Auf Basis der o. g. Befunde und der Literatur (3) gibt die AMK folgende Empfehlungen und Hinweise:
- Bei
verminderter bzw. fehlender Aerosolabgabe ist der Inhalator mehrfach
hintereinander auszulösen, bis wieder gleichmäßige Sprühstöße beobachtet
werden können.
- Insbesondere Asthmatiker, die mit höheren
Dosierungen bzw. der 200 µg-Beclometason-Stärke behandelt werden,
sollten ab einem Zählerstand von etwa 50 Resthüben vor Beginn der
Inhalation(en) einen Sprühstoß in die Luft abgeben, um eine einwandfreie
Aerosolbildung festzustellen.
- Die Zähleranzeige kann bei
verschlossener Düse aufgrund des erhöhten Gegendrucks beim Niederdrücken
der Patrone unzuverlässig sein.
- Asthmapatienten sind bei
Verwendung o. g. Zweifachkombinationen darauf hinzuweisen, ihren
separaten schnellwirkenden Bronchodilatator für eine Notfallanwendung
jederzeit griffbereit zu haben.
- Das Mundstück sollte zur Minimierung der Verdunstung des Ethanols mit der Kunststoffkappe verschlossen werden.
Ferner
erinnert die AMK daran, dass nach der ersten Anwendung die
Verwendbarkeitsdauer auf 3 Monate, statt vormals 5 Monate, verkürzt
wurde (4).
Nebenwirkungen bei Verwendung von Dosieraerosolen
sind bitte mittels UAW-Formular unter www.arzneimittelkommission.de zu
melden, auch wenn hintergründig ein Qualitätsmangel vermutet wird.

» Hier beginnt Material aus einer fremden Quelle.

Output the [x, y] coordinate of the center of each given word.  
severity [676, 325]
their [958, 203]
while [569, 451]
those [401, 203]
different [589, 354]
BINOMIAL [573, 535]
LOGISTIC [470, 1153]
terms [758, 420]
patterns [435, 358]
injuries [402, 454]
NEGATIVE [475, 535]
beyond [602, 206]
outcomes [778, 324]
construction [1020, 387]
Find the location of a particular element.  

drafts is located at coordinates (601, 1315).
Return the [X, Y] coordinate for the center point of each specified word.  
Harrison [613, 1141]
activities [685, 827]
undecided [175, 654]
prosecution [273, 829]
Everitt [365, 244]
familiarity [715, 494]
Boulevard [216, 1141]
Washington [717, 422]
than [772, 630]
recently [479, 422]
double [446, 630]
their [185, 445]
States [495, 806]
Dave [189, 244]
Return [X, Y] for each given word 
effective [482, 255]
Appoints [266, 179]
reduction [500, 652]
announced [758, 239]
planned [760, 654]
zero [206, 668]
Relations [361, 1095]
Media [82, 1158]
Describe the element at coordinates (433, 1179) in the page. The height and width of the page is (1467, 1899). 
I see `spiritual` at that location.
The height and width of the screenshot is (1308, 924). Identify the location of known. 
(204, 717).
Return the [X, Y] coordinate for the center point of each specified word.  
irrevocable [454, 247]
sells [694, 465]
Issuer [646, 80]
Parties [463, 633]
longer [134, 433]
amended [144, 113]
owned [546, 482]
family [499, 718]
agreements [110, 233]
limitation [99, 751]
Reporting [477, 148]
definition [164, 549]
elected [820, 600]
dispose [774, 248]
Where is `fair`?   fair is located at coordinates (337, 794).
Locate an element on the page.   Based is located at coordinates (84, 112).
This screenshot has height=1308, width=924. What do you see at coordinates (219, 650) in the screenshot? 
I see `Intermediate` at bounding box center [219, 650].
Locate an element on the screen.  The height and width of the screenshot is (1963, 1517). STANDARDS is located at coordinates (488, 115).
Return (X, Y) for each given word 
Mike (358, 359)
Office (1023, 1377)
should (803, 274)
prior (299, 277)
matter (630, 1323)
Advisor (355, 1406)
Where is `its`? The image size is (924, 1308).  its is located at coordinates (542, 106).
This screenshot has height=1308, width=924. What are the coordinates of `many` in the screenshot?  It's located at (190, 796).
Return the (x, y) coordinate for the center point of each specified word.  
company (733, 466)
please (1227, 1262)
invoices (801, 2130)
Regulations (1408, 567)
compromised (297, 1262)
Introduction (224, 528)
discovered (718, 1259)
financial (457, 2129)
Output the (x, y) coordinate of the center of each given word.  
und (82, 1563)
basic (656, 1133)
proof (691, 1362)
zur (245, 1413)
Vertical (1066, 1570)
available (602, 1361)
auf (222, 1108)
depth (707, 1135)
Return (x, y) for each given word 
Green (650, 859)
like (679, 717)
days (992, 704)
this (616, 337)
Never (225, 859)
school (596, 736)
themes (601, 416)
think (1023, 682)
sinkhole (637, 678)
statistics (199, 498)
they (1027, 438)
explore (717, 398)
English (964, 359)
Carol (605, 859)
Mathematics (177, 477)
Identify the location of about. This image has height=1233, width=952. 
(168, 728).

Patienten, die einen Qualitätsmangel vermuten, sollten auch auf ggf. im
zeitlichen Zusammenhang beobachtete (Minder-)Nebenwirkungen befragt
werden. /
Quellen
1) AMK; Apotheken beanstanden:
Genuair®-Inhalator kann von einigen Patienten nicht ausgelöst werden.
Pharm. Ztg. 2015, (160) 9: 99-100.
2) Gebrauchsinformation Foster 100/6 Mikrogramm Druckgasinhalation, Stand Februar 2014.
3) arznei-telegramm; Netzwerk aktuell, Unvollständige
Wirkstoffabgabe aus Foster (Formoterol plus Beclometason)-Inhalat. 2020
(51) 3: 24.
4) Fachinformation Foster 100/6 Mikrogramm Druckgasinhalation, Stand November 2018.